▸ Try it
Look below and pull out each line with the word "target".

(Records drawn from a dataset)
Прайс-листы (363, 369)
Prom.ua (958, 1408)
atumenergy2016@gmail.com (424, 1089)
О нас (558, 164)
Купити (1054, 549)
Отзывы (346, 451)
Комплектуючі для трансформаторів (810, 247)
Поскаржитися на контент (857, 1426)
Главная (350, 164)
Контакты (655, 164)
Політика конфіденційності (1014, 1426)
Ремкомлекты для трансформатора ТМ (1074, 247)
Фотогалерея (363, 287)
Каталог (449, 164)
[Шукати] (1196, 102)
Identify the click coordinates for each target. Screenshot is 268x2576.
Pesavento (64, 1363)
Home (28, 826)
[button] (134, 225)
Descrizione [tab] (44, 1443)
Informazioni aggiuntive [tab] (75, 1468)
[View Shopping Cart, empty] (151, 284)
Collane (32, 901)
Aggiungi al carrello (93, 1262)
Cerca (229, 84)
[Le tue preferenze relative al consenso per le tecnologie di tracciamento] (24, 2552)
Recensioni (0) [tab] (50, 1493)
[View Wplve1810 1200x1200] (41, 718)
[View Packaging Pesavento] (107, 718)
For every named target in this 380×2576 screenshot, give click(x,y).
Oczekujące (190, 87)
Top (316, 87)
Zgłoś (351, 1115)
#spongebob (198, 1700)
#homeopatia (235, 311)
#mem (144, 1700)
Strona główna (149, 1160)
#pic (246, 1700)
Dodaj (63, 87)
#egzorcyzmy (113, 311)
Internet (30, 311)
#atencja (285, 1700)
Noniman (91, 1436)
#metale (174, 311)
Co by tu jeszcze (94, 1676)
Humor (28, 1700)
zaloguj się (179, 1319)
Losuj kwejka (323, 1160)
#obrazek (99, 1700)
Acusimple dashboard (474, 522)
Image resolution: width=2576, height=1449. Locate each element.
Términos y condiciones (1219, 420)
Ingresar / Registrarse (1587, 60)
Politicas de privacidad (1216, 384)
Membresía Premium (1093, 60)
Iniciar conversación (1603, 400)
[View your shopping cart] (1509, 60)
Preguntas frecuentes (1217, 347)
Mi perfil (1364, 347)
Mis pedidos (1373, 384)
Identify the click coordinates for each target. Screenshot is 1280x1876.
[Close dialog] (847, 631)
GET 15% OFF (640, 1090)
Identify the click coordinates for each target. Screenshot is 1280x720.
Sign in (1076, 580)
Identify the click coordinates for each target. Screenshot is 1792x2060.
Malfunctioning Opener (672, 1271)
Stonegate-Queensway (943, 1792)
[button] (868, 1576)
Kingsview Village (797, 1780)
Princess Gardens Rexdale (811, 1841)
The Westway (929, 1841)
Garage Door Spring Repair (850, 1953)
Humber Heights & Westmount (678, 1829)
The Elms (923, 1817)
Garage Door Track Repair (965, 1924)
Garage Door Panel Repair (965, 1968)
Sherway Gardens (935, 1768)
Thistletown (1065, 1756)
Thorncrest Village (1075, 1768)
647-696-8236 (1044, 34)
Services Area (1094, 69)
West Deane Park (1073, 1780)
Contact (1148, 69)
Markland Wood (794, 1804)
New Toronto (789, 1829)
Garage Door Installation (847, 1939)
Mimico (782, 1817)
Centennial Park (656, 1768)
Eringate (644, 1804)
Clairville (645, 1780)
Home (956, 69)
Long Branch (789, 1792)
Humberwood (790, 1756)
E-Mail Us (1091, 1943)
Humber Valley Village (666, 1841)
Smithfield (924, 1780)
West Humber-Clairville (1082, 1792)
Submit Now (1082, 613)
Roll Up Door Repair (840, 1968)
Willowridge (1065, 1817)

▸ Output of the task
Identify the click coordinates for each target. Screenshot is 268x2576.
For every named target in this 380×2576 screenshot, give click(x,y).
Identify the click coordinates for each target. Screenshot is 1280x1876.
Identify the click coordinates for each target. Screenshot is 1280x720.
Identify the click coordinates for each target. Screenshot is 1792x2060.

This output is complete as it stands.